> WORK TASK
Below is a listing. Set down exactly the lines from the one containing "Screen dimensions: 702x608" through the one containing "Click the Back arrow toolbar icon", both ends included, and leave out the rest.

╭─ EXERCISE INPUTS

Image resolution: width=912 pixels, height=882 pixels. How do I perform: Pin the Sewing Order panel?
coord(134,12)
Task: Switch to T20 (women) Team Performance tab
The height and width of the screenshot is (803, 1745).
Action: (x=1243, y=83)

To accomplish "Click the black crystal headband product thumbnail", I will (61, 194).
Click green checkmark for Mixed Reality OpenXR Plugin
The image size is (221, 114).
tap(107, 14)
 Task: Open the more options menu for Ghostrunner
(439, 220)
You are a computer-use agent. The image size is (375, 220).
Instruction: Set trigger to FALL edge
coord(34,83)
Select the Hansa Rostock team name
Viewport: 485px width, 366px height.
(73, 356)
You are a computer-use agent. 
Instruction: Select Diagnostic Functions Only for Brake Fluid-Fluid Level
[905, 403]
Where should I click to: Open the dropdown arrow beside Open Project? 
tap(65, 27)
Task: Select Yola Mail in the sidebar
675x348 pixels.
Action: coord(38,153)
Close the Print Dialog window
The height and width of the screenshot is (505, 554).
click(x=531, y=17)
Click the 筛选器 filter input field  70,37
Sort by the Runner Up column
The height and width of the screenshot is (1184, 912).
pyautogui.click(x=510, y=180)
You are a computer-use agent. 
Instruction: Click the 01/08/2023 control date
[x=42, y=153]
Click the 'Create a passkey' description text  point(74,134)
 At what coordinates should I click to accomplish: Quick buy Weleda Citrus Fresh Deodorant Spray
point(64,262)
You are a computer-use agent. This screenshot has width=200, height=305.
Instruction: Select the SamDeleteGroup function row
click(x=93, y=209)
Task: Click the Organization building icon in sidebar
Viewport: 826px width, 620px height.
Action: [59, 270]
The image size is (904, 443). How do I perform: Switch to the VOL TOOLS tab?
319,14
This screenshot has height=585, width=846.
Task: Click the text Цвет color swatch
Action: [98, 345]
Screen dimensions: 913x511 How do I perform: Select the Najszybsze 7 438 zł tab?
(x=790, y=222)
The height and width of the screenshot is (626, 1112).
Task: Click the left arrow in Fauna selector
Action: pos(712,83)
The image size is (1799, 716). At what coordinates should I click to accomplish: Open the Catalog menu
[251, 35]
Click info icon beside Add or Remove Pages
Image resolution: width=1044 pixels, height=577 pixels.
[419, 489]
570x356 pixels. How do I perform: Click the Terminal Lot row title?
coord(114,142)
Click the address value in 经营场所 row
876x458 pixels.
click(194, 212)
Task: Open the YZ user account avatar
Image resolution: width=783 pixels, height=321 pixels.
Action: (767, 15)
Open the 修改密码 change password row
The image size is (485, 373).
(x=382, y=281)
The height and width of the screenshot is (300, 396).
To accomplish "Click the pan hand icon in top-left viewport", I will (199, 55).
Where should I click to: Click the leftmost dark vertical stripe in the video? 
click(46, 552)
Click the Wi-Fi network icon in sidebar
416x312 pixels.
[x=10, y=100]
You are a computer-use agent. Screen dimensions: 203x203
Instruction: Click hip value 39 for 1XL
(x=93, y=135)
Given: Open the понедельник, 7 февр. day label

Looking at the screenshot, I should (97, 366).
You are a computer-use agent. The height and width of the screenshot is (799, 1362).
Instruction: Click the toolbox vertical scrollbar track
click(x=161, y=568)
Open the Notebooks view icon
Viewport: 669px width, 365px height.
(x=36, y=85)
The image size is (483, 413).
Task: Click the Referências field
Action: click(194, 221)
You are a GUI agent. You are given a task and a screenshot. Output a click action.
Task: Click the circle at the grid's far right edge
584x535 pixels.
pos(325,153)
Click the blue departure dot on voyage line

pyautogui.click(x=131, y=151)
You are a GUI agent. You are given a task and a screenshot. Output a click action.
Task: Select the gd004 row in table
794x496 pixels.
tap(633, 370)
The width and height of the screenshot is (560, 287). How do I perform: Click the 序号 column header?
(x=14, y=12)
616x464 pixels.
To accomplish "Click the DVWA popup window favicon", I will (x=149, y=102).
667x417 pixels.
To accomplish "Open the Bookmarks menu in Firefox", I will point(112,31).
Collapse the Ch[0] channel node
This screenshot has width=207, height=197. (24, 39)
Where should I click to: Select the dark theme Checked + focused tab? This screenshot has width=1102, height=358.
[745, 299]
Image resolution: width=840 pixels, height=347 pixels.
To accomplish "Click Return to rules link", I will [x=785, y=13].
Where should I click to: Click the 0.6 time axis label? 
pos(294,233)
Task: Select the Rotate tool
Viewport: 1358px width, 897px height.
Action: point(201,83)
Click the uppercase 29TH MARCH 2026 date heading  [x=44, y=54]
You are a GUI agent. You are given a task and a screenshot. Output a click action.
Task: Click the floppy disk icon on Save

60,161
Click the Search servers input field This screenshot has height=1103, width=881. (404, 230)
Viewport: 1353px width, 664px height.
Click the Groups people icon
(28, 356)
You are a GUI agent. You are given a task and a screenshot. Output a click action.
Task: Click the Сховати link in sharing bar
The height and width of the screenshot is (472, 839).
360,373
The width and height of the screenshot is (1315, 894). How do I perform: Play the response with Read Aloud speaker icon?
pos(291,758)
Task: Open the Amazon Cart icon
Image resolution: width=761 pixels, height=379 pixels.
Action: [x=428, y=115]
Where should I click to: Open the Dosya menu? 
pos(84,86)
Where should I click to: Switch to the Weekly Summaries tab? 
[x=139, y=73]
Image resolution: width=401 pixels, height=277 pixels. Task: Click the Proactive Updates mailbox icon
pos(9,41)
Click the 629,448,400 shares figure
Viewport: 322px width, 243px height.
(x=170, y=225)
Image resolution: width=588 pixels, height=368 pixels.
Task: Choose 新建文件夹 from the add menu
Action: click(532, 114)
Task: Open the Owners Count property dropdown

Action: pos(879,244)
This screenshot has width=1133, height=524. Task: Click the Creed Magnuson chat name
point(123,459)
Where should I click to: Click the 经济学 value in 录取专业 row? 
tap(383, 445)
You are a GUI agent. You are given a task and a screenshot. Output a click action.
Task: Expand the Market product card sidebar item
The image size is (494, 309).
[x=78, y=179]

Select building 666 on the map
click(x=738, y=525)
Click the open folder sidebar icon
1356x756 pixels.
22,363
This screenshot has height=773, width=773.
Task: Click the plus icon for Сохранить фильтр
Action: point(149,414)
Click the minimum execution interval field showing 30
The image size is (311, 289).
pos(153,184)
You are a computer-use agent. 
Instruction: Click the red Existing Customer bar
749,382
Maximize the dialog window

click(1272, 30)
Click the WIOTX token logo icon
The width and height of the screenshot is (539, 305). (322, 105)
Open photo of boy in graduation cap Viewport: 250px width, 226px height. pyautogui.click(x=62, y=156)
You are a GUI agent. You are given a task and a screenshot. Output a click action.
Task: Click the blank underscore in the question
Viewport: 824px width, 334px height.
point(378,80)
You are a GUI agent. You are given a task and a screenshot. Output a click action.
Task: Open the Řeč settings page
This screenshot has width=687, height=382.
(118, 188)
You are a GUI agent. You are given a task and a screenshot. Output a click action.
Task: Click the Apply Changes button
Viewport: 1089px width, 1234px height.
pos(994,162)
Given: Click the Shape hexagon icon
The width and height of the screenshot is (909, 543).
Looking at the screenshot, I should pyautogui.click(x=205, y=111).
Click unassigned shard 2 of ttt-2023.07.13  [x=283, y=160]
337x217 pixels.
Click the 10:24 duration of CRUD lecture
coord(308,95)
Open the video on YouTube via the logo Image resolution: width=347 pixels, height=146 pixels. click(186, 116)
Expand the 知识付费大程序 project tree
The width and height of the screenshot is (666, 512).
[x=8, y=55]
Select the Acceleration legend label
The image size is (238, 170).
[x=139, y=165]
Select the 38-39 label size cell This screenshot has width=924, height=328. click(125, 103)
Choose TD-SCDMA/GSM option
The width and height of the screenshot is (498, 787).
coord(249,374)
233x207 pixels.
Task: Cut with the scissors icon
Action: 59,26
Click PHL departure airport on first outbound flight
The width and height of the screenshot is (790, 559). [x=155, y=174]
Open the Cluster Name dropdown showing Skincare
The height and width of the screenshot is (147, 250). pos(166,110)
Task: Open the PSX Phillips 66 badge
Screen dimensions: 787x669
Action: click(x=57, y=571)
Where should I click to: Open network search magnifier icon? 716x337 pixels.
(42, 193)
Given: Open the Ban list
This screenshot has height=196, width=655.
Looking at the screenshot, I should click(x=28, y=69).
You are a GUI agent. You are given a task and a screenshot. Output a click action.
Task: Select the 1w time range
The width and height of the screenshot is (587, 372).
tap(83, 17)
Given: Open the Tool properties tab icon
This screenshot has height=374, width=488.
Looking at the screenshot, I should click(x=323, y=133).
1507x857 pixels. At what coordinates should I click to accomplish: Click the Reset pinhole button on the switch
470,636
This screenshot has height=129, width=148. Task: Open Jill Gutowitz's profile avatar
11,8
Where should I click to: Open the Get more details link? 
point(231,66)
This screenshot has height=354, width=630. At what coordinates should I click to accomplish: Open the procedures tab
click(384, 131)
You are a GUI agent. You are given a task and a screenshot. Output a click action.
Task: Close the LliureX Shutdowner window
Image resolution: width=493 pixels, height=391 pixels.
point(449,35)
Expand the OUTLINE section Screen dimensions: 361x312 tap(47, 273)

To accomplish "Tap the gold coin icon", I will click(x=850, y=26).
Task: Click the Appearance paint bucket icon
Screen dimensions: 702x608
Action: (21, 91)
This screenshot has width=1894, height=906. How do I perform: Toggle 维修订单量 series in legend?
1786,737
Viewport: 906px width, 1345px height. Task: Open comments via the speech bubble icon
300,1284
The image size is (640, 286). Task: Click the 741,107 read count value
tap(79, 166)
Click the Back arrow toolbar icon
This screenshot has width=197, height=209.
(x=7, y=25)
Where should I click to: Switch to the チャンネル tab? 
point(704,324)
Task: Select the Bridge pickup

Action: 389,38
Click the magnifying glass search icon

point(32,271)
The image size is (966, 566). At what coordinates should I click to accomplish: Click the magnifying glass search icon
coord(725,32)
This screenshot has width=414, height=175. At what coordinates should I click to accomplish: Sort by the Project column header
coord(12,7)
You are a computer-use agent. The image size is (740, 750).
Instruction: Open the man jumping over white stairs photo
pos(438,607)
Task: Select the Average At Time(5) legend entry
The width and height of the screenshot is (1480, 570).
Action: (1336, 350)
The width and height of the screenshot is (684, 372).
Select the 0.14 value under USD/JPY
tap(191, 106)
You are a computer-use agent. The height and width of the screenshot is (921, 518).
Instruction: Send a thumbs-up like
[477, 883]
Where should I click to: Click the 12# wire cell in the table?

╰─

> ANSWER TO THIS TASK
Screen dimensions: 702x608
Action: (21, 91)
This screenshot has width=1894, height=906. How do I perform: Toggle 维修订单量 series in legend?
1786,737
Viewport: 906px width, 1345px height. Task: Open comments via the speech bubble icon
300,1284
The image size is (640, 286). Task: Click the 741,107 read count value
tap(79, 166)
Click the Back arrow toolbar icon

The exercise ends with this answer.